Sehr behutsam nähert sich dieser Film seinen Menschen und entwindet sie dem konventionellen Zugriff. Kerstin ist allein und doch nicht. Ihr Mann ging, der Sohn blieb, auch die Mutter, die an Demenz erkrankt ist. Was bleibt? Sorge, Pflege, Sehnsucht? Thomas ist allein und doch nicht. Aus der großen Stadt geflohen, gescheitert, hier auf einen Lehrerposten geflüchtet. Sucht Körpertrost, Sex, suhlt sich in Zweifel und Zynismus. Was bedeutet ein Kuss zwischen diesen beiden, ein Kuss, sieben Jahre alt, damals beim Grenzgang?
Der Film lotet dieses Spannungsgebiet aus, vor und zurück, verknüpft gekonnt Gegenwart und Erinnertes. Die Regisseurin stellt die Bilder gleichberechtigt neben die Sätze, und das Drehbuch ermöglicht uns, die inneren Bewegungen und Bedenklichkeiten der „Helden“ mitzuerleben. Das sind „Helden“ jenseits der Komfortzone, das sind „Helden“ ohne Heldenabzeichen, das sind Helden wie wir, also keine. Wir sehen uns an, tasten uns ins undurchdringlich Gesponnene.
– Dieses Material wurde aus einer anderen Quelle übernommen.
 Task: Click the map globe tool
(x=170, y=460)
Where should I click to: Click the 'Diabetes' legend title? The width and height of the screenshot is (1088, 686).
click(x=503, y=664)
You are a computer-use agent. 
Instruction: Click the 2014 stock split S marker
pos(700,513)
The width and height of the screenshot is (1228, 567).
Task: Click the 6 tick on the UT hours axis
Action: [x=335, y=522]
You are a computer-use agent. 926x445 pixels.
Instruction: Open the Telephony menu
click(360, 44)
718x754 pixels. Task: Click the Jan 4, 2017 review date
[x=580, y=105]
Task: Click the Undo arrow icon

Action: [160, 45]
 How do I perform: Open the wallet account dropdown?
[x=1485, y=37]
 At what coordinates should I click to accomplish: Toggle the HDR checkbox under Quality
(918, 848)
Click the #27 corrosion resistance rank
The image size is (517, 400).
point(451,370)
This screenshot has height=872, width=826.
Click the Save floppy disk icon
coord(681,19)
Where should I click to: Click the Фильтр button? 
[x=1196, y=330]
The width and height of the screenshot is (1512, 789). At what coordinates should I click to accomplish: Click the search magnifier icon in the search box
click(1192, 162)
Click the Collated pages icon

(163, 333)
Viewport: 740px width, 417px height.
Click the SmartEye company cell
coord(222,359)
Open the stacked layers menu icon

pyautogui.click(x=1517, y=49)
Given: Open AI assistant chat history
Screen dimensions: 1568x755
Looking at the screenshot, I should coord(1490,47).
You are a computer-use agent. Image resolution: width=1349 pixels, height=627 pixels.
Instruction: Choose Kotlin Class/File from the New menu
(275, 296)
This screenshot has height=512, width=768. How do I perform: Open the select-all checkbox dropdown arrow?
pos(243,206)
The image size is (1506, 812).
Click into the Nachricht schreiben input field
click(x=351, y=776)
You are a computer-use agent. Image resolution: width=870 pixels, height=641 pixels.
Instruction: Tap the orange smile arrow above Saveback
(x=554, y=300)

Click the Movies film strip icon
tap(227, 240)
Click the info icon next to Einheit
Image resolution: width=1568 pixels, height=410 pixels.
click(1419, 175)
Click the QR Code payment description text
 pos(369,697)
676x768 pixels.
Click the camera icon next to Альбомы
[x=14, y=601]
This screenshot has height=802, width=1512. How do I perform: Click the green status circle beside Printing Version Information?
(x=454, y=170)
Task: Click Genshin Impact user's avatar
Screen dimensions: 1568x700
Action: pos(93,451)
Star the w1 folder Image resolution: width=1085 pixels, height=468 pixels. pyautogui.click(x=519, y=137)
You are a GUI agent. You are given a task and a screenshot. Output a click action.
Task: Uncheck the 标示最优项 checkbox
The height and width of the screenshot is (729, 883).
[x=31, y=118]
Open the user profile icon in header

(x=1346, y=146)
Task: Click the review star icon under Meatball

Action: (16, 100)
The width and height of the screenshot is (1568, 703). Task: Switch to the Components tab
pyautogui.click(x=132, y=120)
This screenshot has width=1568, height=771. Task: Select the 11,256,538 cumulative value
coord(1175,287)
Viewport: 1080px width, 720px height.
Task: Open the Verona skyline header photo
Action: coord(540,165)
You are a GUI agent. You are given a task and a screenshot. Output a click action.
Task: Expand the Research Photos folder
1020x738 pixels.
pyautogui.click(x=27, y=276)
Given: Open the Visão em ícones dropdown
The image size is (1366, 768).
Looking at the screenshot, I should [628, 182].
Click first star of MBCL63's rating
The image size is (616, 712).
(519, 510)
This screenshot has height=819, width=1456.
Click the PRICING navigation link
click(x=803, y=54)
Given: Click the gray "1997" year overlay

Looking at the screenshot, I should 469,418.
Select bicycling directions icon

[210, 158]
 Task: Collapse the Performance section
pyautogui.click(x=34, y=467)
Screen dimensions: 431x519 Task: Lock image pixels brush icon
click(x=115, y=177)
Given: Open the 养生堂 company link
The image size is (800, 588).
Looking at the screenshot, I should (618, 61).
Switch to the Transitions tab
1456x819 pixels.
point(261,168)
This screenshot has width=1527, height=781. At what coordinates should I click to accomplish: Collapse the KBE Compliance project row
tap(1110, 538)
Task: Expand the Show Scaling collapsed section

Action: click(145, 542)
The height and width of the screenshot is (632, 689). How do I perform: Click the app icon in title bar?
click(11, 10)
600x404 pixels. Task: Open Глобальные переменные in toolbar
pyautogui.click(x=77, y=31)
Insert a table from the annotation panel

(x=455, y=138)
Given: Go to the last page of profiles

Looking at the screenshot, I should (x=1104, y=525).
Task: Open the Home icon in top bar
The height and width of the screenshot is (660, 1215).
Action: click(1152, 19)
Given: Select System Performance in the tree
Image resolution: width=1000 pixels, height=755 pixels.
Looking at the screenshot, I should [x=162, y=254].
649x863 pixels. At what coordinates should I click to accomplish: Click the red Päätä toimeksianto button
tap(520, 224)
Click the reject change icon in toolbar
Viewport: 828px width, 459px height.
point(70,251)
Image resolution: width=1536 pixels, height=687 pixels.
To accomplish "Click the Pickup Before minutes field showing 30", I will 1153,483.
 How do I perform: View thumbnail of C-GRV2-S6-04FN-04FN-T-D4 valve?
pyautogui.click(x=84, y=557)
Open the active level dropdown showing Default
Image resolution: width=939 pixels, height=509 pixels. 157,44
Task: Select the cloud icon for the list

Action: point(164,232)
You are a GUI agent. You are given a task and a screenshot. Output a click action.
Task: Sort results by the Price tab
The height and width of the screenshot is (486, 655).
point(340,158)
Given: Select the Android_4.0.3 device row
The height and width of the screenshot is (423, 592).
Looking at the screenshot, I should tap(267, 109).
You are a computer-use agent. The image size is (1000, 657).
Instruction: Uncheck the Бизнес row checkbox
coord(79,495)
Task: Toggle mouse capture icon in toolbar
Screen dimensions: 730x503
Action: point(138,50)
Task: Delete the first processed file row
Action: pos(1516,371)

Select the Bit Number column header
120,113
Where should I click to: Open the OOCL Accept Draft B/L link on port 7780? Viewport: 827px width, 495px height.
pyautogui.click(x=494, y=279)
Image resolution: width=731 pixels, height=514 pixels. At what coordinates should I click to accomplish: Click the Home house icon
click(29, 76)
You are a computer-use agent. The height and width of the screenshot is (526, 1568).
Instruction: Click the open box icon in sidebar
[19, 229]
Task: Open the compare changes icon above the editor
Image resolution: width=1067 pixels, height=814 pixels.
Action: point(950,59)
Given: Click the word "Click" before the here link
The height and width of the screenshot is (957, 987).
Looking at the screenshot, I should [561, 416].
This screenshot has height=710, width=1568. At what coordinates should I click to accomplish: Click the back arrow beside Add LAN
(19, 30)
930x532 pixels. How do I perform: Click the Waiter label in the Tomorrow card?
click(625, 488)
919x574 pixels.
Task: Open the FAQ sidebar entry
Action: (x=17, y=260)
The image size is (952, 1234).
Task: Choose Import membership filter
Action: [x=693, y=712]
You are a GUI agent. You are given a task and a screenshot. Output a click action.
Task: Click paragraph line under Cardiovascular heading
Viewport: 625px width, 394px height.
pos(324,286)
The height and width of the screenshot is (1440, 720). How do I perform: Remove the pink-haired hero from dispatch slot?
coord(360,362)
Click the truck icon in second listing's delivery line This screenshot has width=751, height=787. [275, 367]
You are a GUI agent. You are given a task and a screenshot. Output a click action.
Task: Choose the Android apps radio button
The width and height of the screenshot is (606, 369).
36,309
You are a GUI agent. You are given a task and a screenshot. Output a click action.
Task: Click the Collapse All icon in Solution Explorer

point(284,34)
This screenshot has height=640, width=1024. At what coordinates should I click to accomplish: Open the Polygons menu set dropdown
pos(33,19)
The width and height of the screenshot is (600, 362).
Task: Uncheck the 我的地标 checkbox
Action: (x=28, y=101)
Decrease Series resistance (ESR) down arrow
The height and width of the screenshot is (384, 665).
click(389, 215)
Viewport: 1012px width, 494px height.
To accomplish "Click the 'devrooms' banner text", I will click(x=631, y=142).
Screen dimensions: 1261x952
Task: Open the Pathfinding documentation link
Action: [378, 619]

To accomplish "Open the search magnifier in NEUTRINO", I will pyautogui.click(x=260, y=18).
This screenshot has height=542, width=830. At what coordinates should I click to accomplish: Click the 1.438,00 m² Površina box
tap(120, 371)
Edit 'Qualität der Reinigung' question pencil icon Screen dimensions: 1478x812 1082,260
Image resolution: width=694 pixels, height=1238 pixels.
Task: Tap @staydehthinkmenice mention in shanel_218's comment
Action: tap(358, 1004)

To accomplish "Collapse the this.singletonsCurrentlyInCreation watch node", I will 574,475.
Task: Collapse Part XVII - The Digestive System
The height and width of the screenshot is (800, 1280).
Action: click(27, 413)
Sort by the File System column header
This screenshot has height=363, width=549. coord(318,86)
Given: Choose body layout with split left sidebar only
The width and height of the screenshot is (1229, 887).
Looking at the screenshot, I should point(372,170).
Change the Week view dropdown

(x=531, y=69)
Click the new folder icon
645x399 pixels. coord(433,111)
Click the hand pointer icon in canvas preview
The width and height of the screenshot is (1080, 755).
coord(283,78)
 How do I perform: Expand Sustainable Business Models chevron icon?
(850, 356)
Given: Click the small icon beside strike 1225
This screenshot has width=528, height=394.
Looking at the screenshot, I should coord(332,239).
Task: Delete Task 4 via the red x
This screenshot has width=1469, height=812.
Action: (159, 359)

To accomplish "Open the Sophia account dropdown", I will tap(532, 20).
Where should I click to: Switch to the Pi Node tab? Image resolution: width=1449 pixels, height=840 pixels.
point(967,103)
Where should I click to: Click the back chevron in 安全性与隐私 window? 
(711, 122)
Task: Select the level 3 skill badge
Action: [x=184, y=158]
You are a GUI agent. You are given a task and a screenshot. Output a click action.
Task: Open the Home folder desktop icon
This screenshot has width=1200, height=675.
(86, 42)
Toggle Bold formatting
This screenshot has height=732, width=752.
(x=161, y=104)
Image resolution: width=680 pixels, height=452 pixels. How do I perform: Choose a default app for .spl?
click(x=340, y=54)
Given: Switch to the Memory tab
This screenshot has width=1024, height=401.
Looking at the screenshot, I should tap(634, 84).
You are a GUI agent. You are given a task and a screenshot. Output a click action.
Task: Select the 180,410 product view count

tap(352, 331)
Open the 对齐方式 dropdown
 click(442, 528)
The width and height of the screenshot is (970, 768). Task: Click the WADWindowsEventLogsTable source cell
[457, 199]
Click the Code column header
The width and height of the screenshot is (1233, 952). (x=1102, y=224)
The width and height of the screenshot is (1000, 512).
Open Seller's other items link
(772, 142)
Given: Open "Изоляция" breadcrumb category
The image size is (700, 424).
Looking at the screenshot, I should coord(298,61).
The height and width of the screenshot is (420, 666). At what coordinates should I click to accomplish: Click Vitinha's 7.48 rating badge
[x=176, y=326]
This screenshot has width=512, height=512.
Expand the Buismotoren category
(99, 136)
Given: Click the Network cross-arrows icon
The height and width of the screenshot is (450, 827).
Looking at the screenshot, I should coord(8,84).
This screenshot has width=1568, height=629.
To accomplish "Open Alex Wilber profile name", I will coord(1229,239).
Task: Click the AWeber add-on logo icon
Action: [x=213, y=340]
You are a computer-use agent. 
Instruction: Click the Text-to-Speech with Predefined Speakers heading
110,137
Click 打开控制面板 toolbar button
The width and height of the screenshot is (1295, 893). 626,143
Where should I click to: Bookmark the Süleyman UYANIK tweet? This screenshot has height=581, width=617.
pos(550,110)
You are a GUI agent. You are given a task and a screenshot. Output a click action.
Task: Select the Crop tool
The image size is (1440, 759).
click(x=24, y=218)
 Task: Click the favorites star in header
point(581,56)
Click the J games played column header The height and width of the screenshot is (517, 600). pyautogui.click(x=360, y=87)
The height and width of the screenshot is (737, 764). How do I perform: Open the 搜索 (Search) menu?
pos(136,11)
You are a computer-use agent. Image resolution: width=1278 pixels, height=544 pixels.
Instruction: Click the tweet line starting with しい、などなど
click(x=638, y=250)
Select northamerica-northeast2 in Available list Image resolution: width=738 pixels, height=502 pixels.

Die große Kraft und Kunst dieses Films liegt in seiner Behutsamkeit und Zärtlichkeit, mit der er unbeirrt seine Geschichte verfolgt, ohne sie an allzu geglückte Wendungen oder melodramatische Katastrophen zu verkaufen. Thomas und Kerstin sind keine Kompromissformeln auf zwei Beinen. Sie leben. Sie hatten Glück mit den Schauspielern, die ihnen Atem schenkten, mit der Regisseurin, die ihnen diffuses Fühlen erlaubte, und mit einer Geschichte, die uns Geborgenheit jenseits des süßlichen Trostes gewährt.